- Texto fornecido -
Lucrativa, Sabesp quer aumentar tarifa residencial, mas continua dando desconto para grandes empresas
A Pública obteve através da Lei de Acesso à Informação a lista de 466 empresas que têm contratos de demanda firme para abastecimento de água em São Paulo. Clientes como Volkswagen, Itaú e Nestlé pagam menos e consomem mais
Por Natalia Viana, da Agência Pública
Dias depois de o presidente da Sabesp, Jerson Kelman, anunciar que busca um “pacto social” para aumentar a conta de água para a classe média, a Pública revela que 466 empresas continuam pagando tarifas “premium”, mais baratas, porque consomem muita água.
Os contratos de demanda firme continuam ativos, apesar de terem gerado protestos durante o auge da crise de água, em 2015. Eles garantem um vantajoso desconto para empresas e indústrias que gastam acima de 50 mil litros. Diferentemente do que ocorre com consumidores residenciais, quanto maior o uso, menor é o valor que as empresas pagam pelo metro cúbico (1.000 litros). O presidente da Sabesp chegou a afirmar em 2015 que a política poderia ser revista. No entanto, como mostram os documentos obtidos pela Lei de Acesso à Informação, centenas de clientes comerciais continuam gastando muito e pagando pouco.
“Essa política vai contra os princípios da Política Nacional de Saneamento Básico, de que a tarifa tem que ser um instrumento que induza o consumo racional, consciente. Esses contratos são indutores a um consumo maior”, afirma Guilherme Checco, do Instituto Democracia e Sustentabilidade (IDS), que monitora o nível dos mananciais paulistas.
Entre as 466 empresas beneficiadas, 28 pagam tarifas menores do que um cidadão normal. As menores tarifas chegam a custar R$ 4 a menos por metro cúbico do que uma conta residencial.
As outras tarifas continuam sendo mais caras do que a tarifa residencial, mas têm um desconto em relação à tarifa comercial, paga por empresas que não têm contratos de demanda firme (R$ 17,46 por metro cúbico).
As campeãs
A campeã do desconto é a indústria Viscofan do Brasil, com sede em Ermelino Matarazzo, que fabrica tripas de celulose para embutidos. A Viscofan paga R$ 5,56 por mil litros, enquanto uma residência paga R$ 9,64 (se gastar mais do que 50 mil litros).
A indústria recebe 54 milhões de litros de água, no mínimo, por mês, o que corresponde ao gasto de 2.454 famílias, considerando um consumo médio de 22 m3, de acordo com dados da Fundação de Proteção e Defesa do Consumidor (Procon).

- Dados brutos -
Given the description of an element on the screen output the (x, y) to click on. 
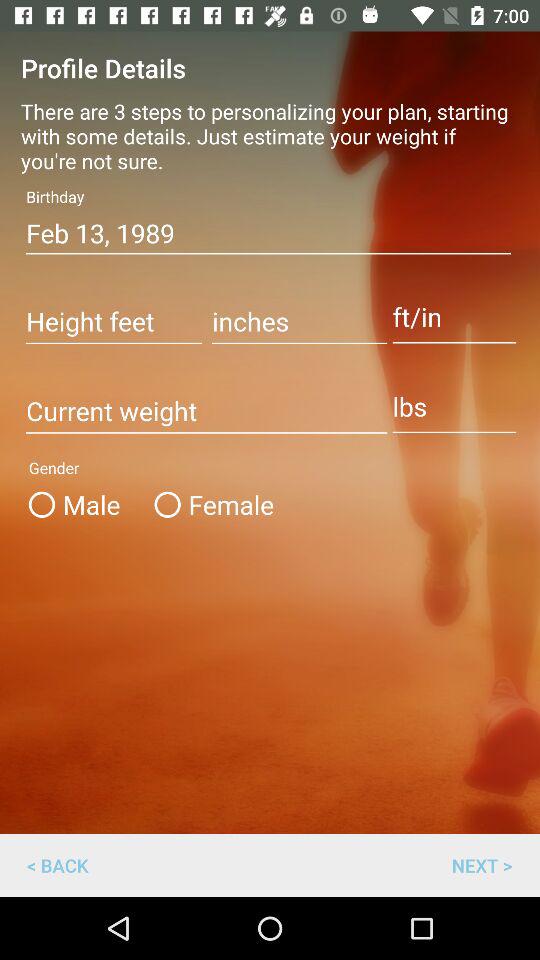
flip to the next > item (482, 864)
Given the description of an element on the screen output the (x, y) to click on. 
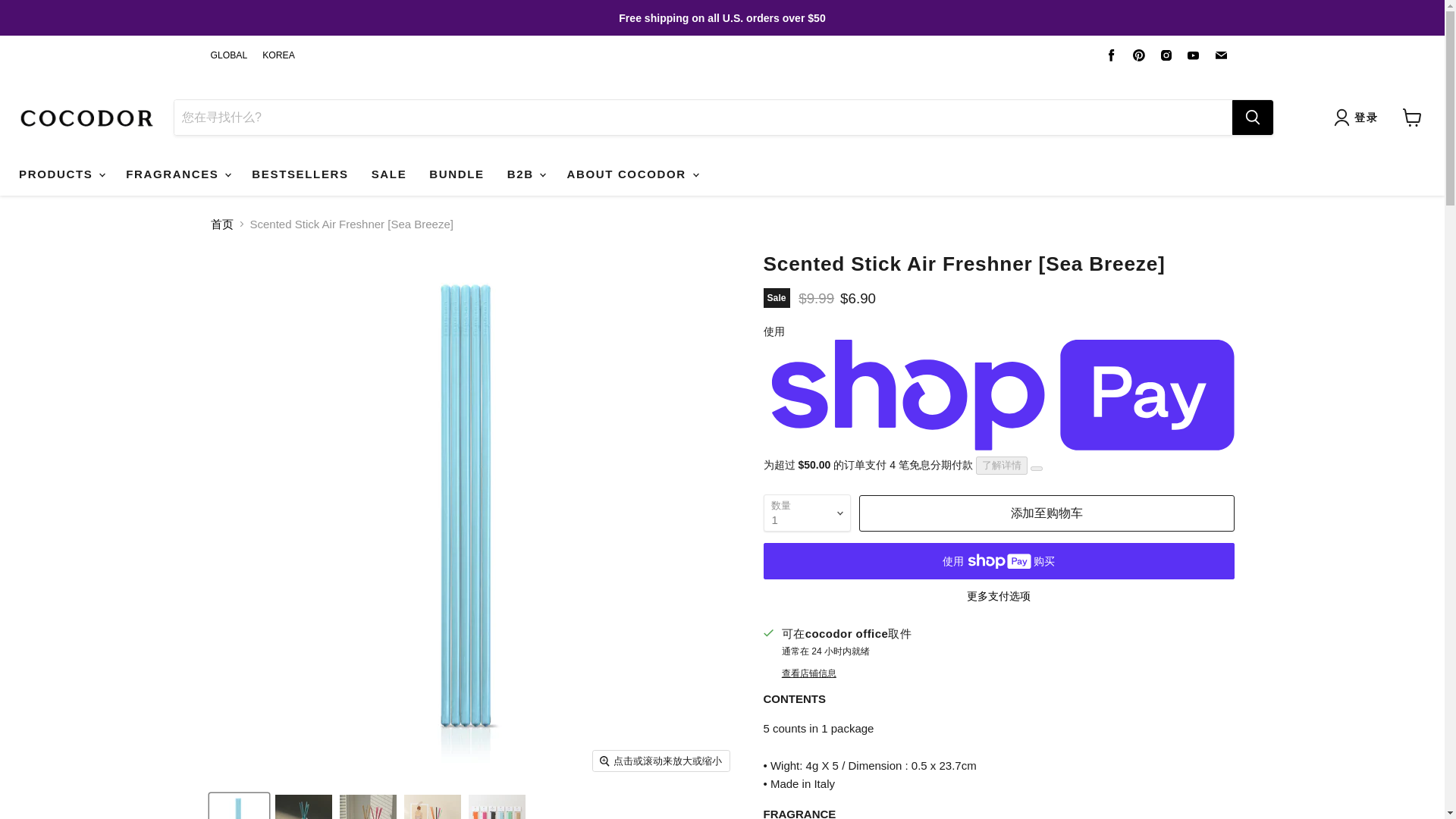
Youtube (1193, 55)
KOREA (278, 55)
Pinterest (1139, 55)
Instagram (1166, 55)
Facebook (1111, 55)
GLOBAL (229, 55)
Given the description of an element on the screen output the (x, y) to click on. 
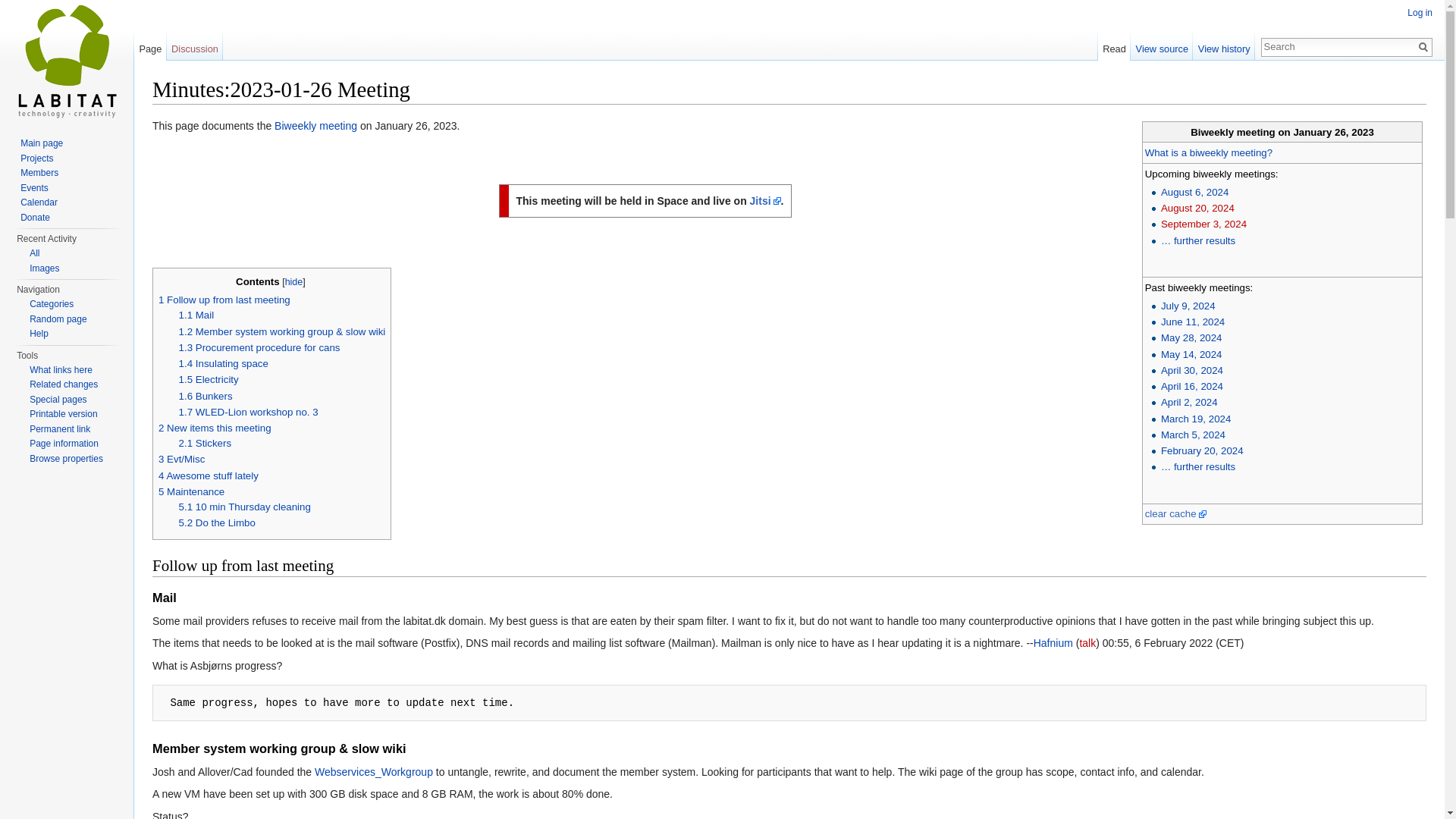
Go (1423, 46)
May 28, 2024 (1191, 337)
5 Maintenance (191, 491)
hide (293, 281)
1.6 Bunkers (205, 396)
July 9, 2024 (1187, 306)
Minutes:2024-05-14 Meeting (1191, 354)
What is a biweekly meeting? (1208, 152)
4 Awesome stuff lately (208, 475)
Biweekly meeting (1208, 152)
Given the description of an element on the screen output the (x, y) to click on. 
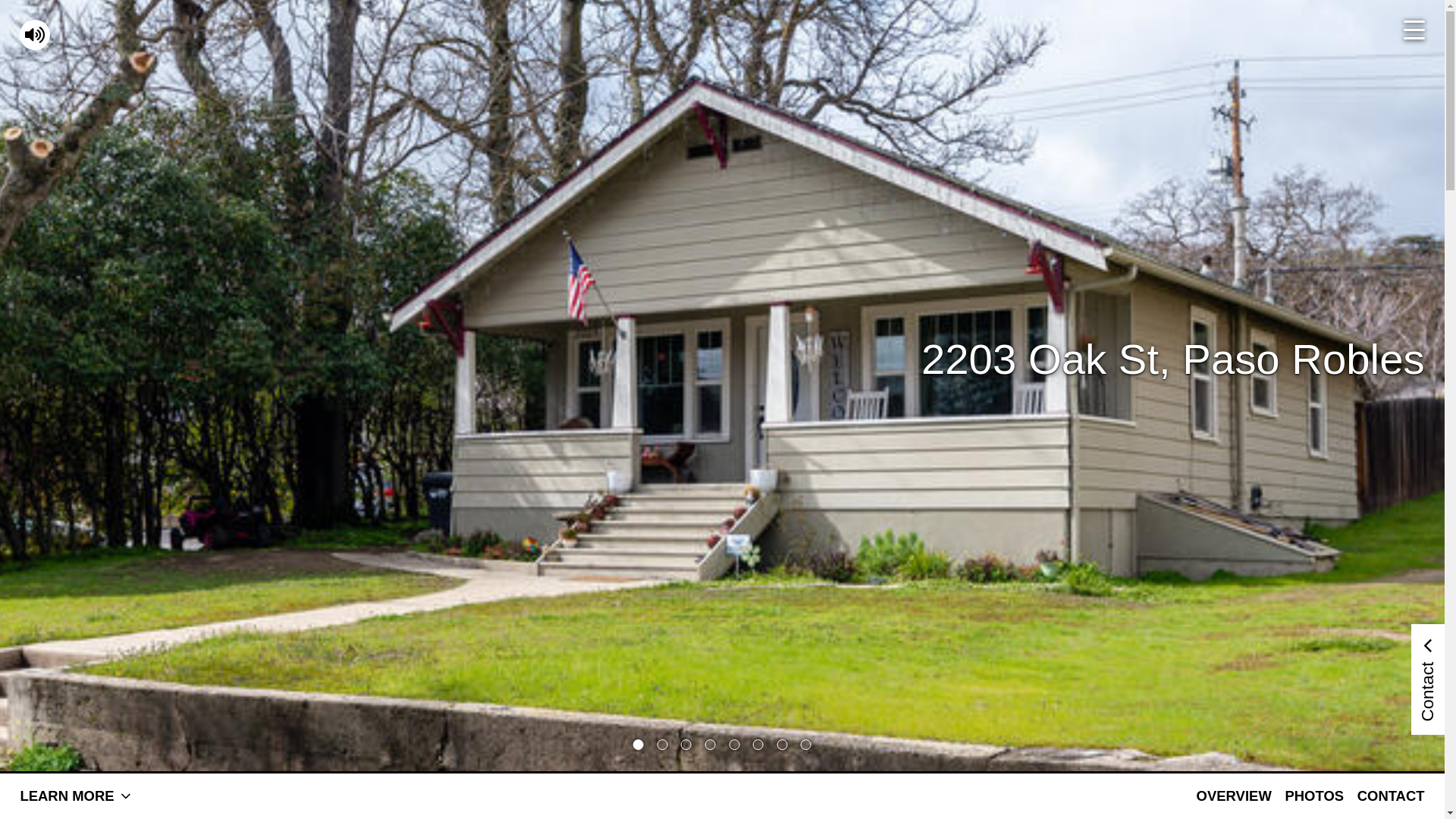
PHOTOS Element type: text (1313, 796)
OVERVIEW Element type: text (1233, 796)
CONTACT Element type: text (1390, 796)
Given the description of an element on the screen output the (x, y) to click on. 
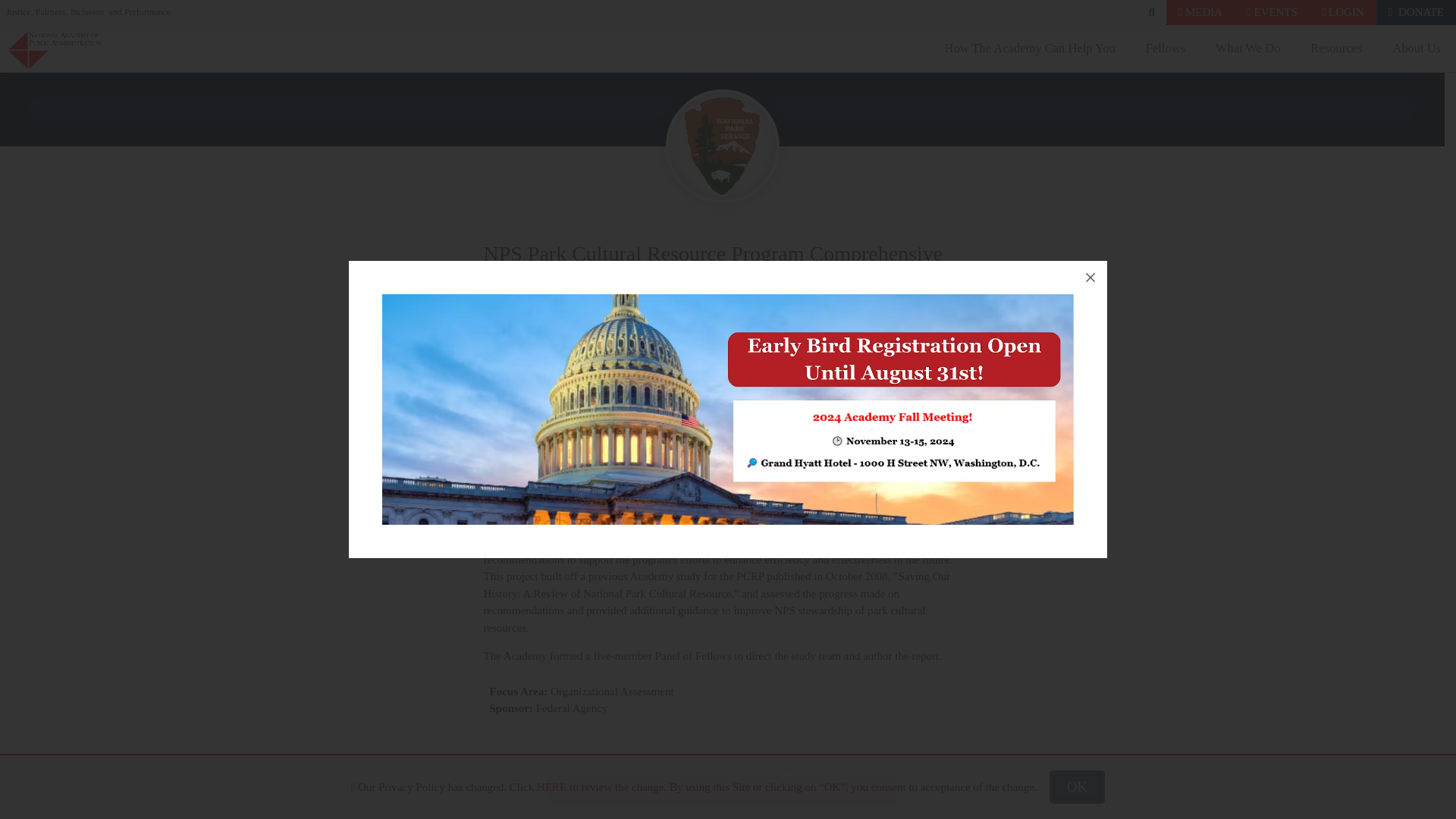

- Enunciado da tarefa -
Reescreva o trecho do texto sobre as tarifas da Sabesp que vai de "Lucrativa, Sabesp quer" até "consomem muita água.", trocando "empresas" por "companhias".

- Resultado final -
Lucrativa, Sabesp quer aumentar tarifa residencial, mas continua dando desconto para grandes companhias
A Pública obteve através da Lei de Acesso à Informação a lista de 466 companhias que têm contratos de demanda firme para abastecimento de água em São Paulo. Clientes como Volkswagen, Itaú e Nestlé pagam menos e consomem mais
Por Natalia Viana, da Agência Pública
Dias depois de o presidente da Sabesp, Jerson Kelman, anunciar que busca um “pacto social” para aumentar a conta de água para a classe média, a Pública revela que 466 companhias continuam pagando tarifas “premium”, mais baratas, porque consomem muita água.